While a myriad of scholarships are advertised to assist students with financial need, these scholarships are often not enough to cover the entire cost of summer housing. The School of Foreign Service Alvarez Memorial scholarship — branded as a way to assist students who would otherwise be unable to accept unpaid internships — is just $500. With Georgetown housing fees nearly nine times this amount, the scholarship is hardly enough to aid students.
Moreover, these scholarships are competitive and can only assist a handful of students. For example, the Georgetown Summer Fellows Program, which provides free housing to students pursuing an unpaid summer internship for 10 weeks, only selects 10 students. Financial need on campus, however, extends beyond 10 students.
By reducing Georgetown’s summer housing costs for financially disadvantaged students, the university could allow more students to accept unpaid internships beyond the select few who receive competitive scholarships.
Though limited paid internships are available, in most fields, unpaid internships are the norm for undergraduate students. Students are already accepting a loss by offering their work for free, and Georgetown’s prohibitive costs only exacerbate the financial difficulty.
Georgetown’s housing costs are an added burden on transportation and food for low-income students pursuing D.C. internships, according to Aleida Olvera (COL ’20), vice president of the Georgetown University Student Association.
Though off-campus housing is cheaper, these options are still not affordable. In the Georgetown neighborhood, a single room can cost over $2,000 for two months. “Housing costs should be similar to rent costs in the neighborhood,” Olvera said in an interview with The Hoya.
Prices are cheaper in neighborhoods further from the city center, but require burdensome commuting costs, according to Miranda Felton (SFS ’21), who received an offer for a summer internship in D.C.
Off-campus housing, unlike university housing, can also require deposits, disadvantaging students who do not already have money accumulated.
The lack of affordable housing in D.C. is especially concerning for students who live far from major metropolitan cities. Though internships are available in these areas, they may not match up to the student’s field of interest or be of a similar quality to opportunities available near Georgetown, according to Felton.
Low-income and first-generation students are already at a networking disadvantage; being unable to intern only exacerbates unequal access to resources.

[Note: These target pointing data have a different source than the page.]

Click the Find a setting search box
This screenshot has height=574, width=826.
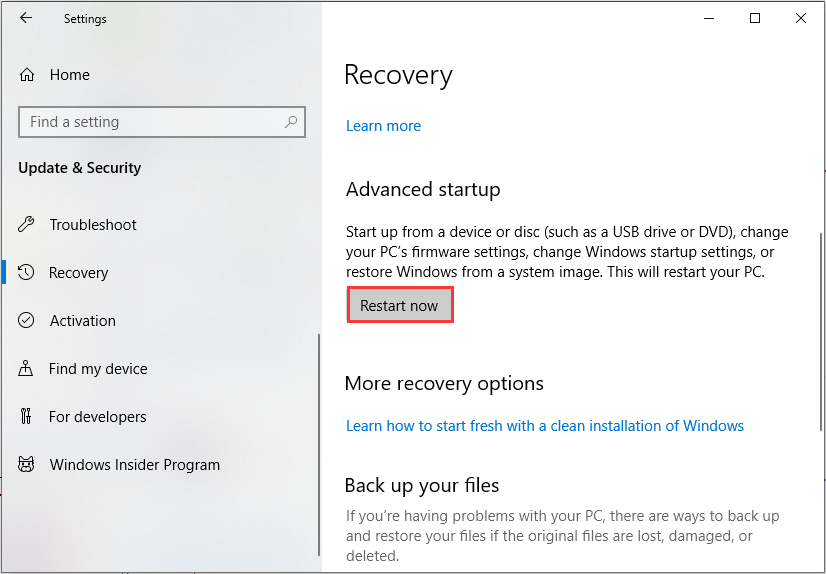(150, 122)
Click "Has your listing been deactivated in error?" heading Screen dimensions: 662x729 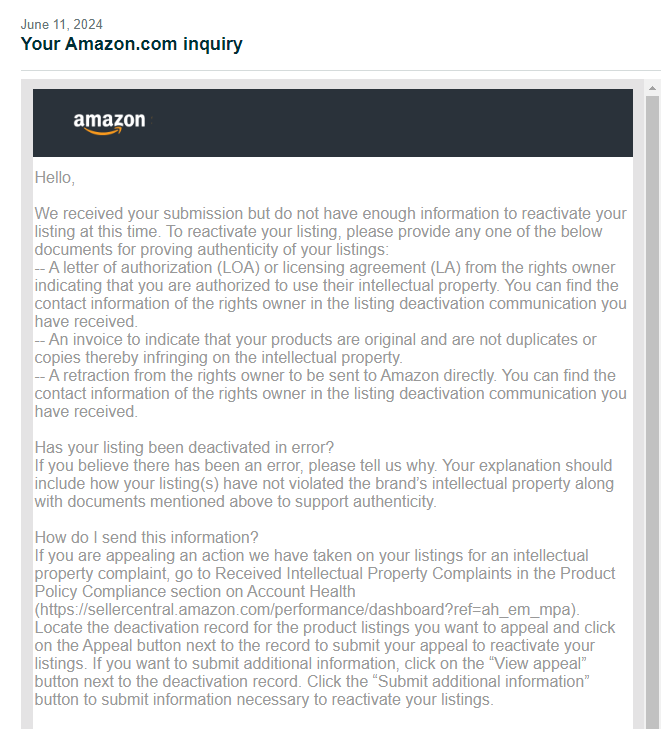click(x=184, y=447)
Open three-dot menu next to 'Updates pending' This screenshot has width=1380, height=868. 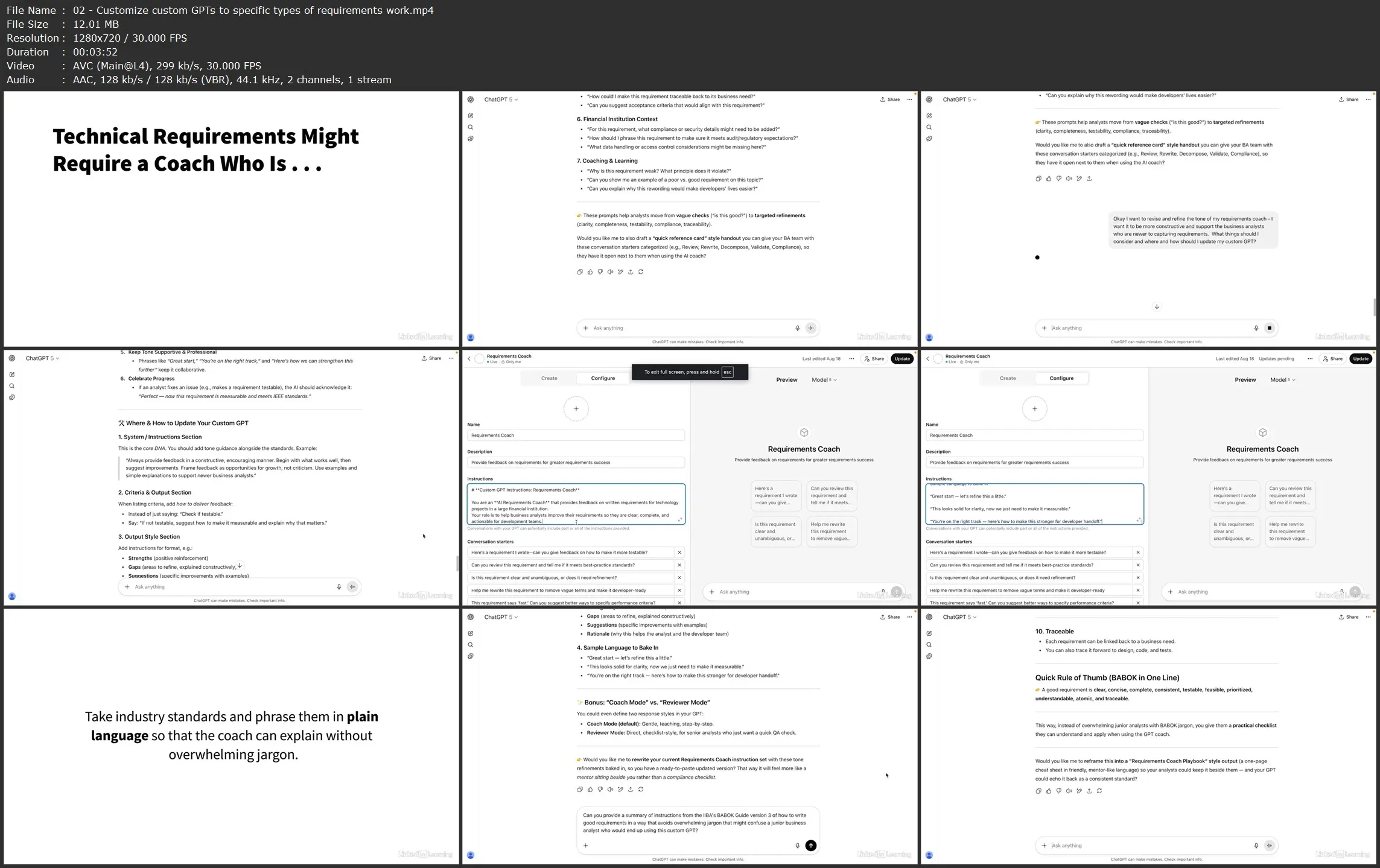pos(1310,359)
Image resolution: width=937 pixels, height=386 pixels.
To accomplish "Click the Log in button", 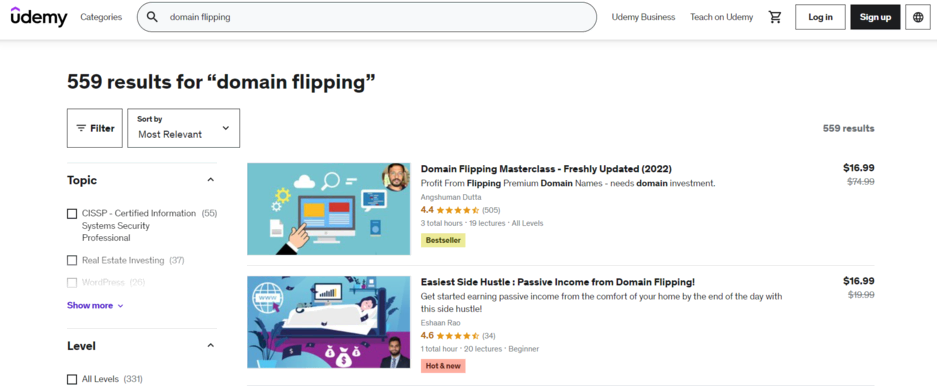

To help students take advantage of the critical career development available in unpaid internships, the university must offer reduced-rate summer housing.
The university touts its location as an asset for students to gain professional experiences on its website and admissions materials. Yet housing costs rob the Georgetown community from achieving this possibility. Georgetown must provide reduced-rate housing to maintain its promise to prospective students.
The university’s responsibility to provide its students with equal access to opportunities — including unpaid internships — does not end once summer arrives. Rather than hindering students from developing their careers, the university should actively assist them. Summer housing must be subsidized for low-income students.
The Hoya’s editorial board is composed of six students and chaired by the opinion editor. Editorials reflect only the beliefs of a majority of the board and are not representative of The Hoya or any individual member of the board.